Important: After 48 to 72 hours, press your fingers on the ankle, the heel and the side of the foot. If there’s still tenderness in these spots, see your doctor. Continued pain could mean that a sprained ligament has pulled away part of the bone, an injury known as an avulsion fracture. It usually heals on its own within a month or two, but sometimes surgery is needed.

Fish oil. Omega-3 fatty acids in fish oil reduce inflammation and help joint injuries heal more quickly — without the gastrointestinal upset and other side effects of naproxen (Aleve), ibuprofen (Motrin) and other anti-inflammatories. Typical daily dose: Fish oil capsules totaling about 800 mg of eicosapentaenoic acid (EPA) and about 500 mg of docosahexaenoic acid (DHA). Take until healing is complete.

Comfrey. This herbal remedy converts uric acid, an inflammatory substance that is produced after a sprain, into urea, a water-soluble substance that’s excreted in the urine. How to use: Apply comfrey-containing creams and ointments according to label instructions for up to 10 days.

Eggs. The yolks contain sulfur compounds that improve the elasticity of ligaments and help sprains heal more quickly. Eggs are also high in protein, which is needed to repair tissue damage.

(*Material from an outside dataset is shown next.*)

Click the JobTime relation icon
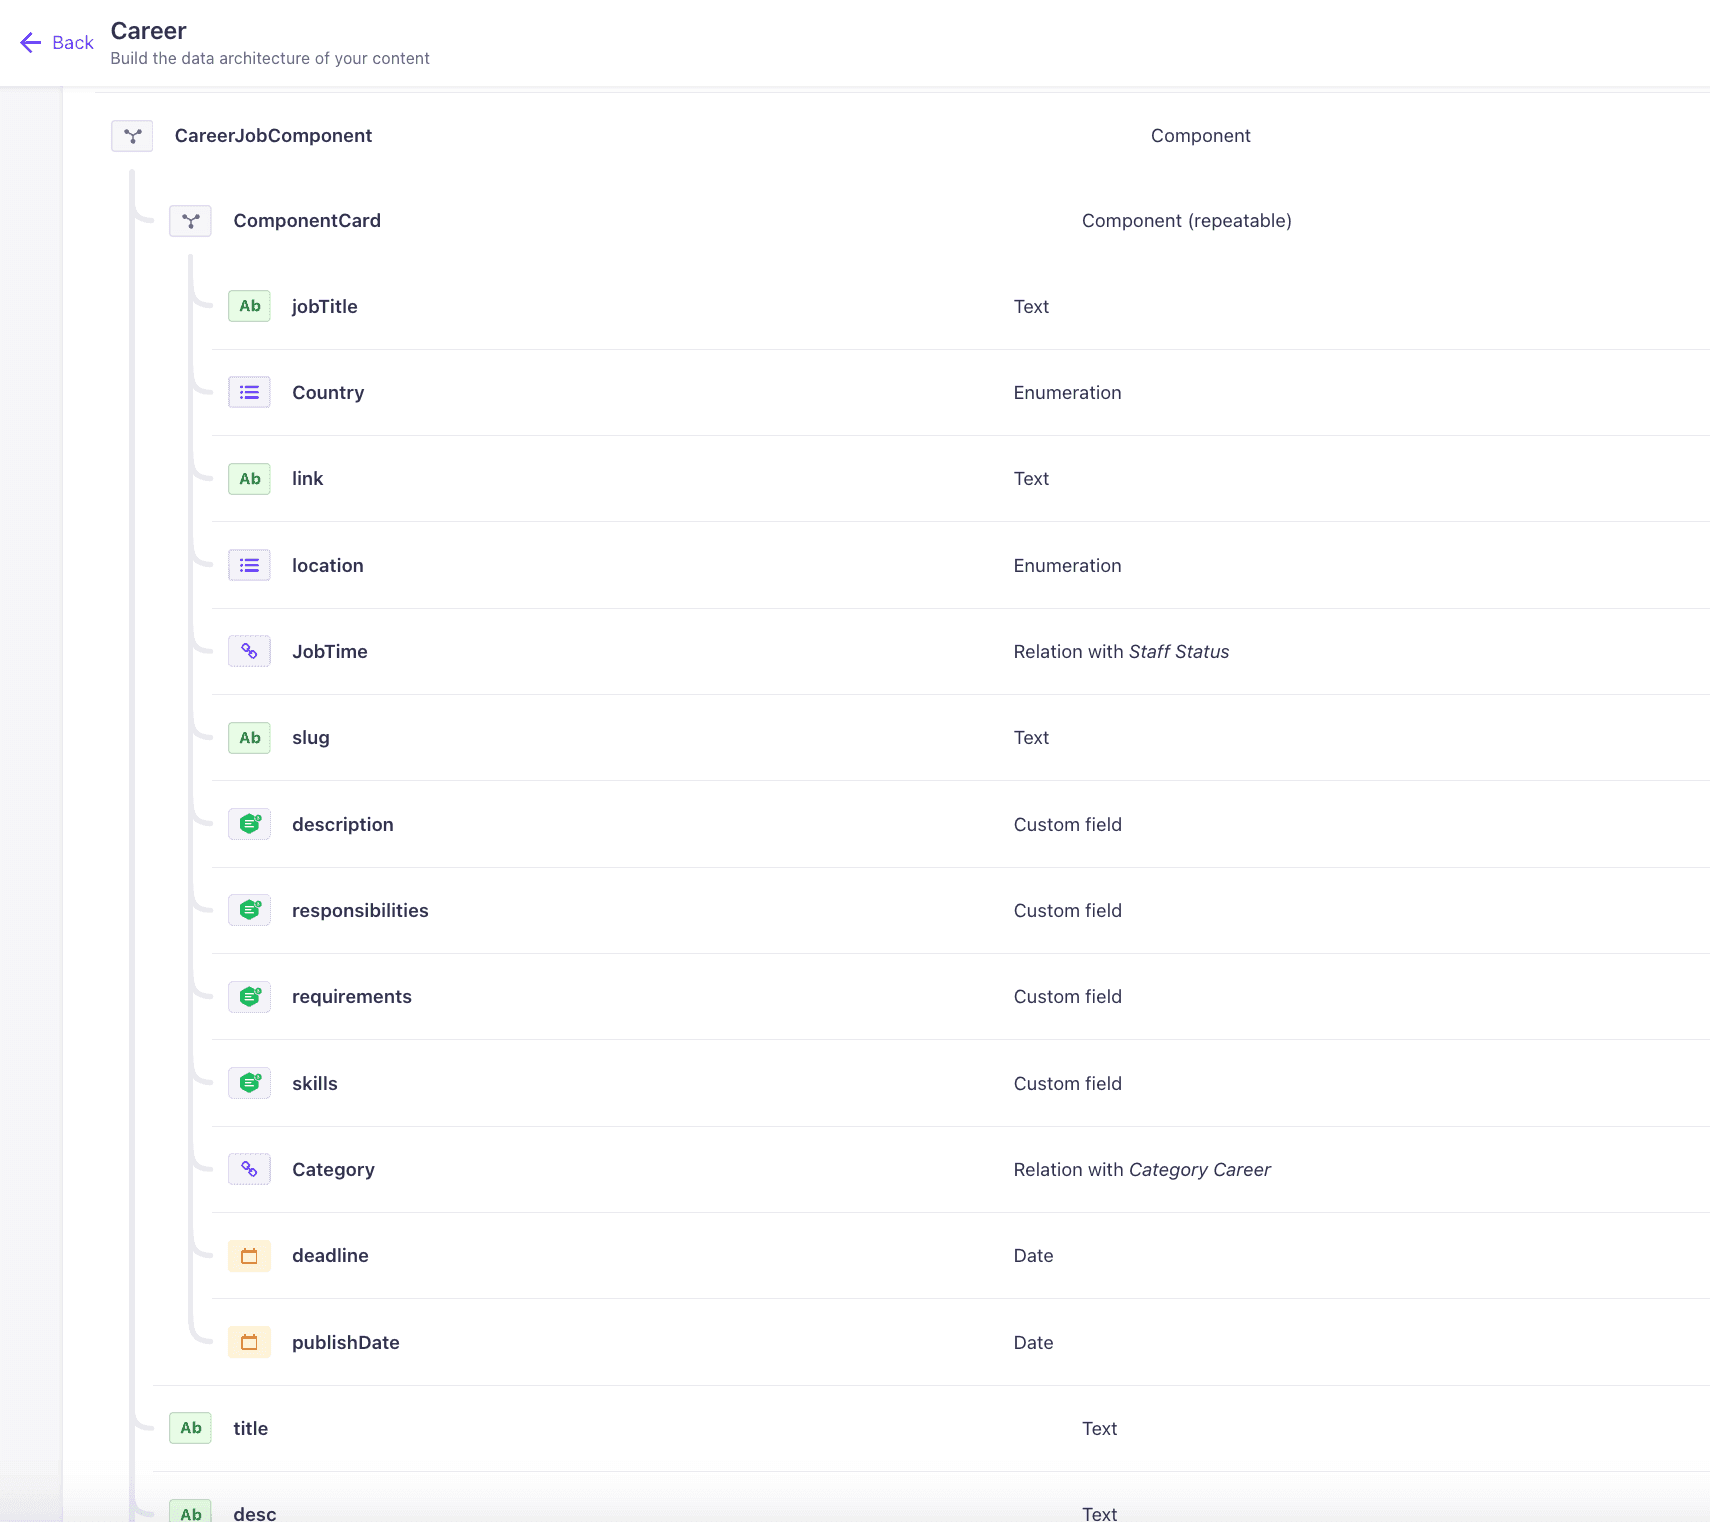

Recommended amount: Eat about two soft-boiled or poached eggs every other morning or enough eggs so that there’s a slight odor of sulfur when you have a bowel movement. It’s fine to continue eating two eggs every other morning indefinitely.

Arnica (for swelling) and/or hypericum (for pain). Homeopathic doses of these herbs seem to help some patients with sprains recover more quickly. Dose: Two to three tablets with a 3X or 6X potency, taken three times daily until the ankle recovers.

Exercise. When the pain from a sprain is almost entirely gone, begin exercises to strengthen the muscles and ligaments and prevent future weakness…

Passive range-of-motion exercises are recommended initially. Cross one leg over the other, with the injured ankle on top. Reach down with your hand and move the foot in every direction up and down and in circles to exercise the ankle. Repeat this for at least five minutes, three times a day, until any lingering discomfort is gone.

Active range-of-motion exercises further strengthen the ankle. Use the muscles themselves to fully rotate and bend the ankle without assistance from your hand. Do these exercises as often as you can. You can also do slow walking with gradually lengthened strides.

Important: Also exercise your uninjured ankle with both types of exercises. This will give you a basis of comparison to determine when the sprained side is fully recovered. See your doctor if the sprained ankle continues to feel weaker or less stable than the other side after a few weeks of exercise.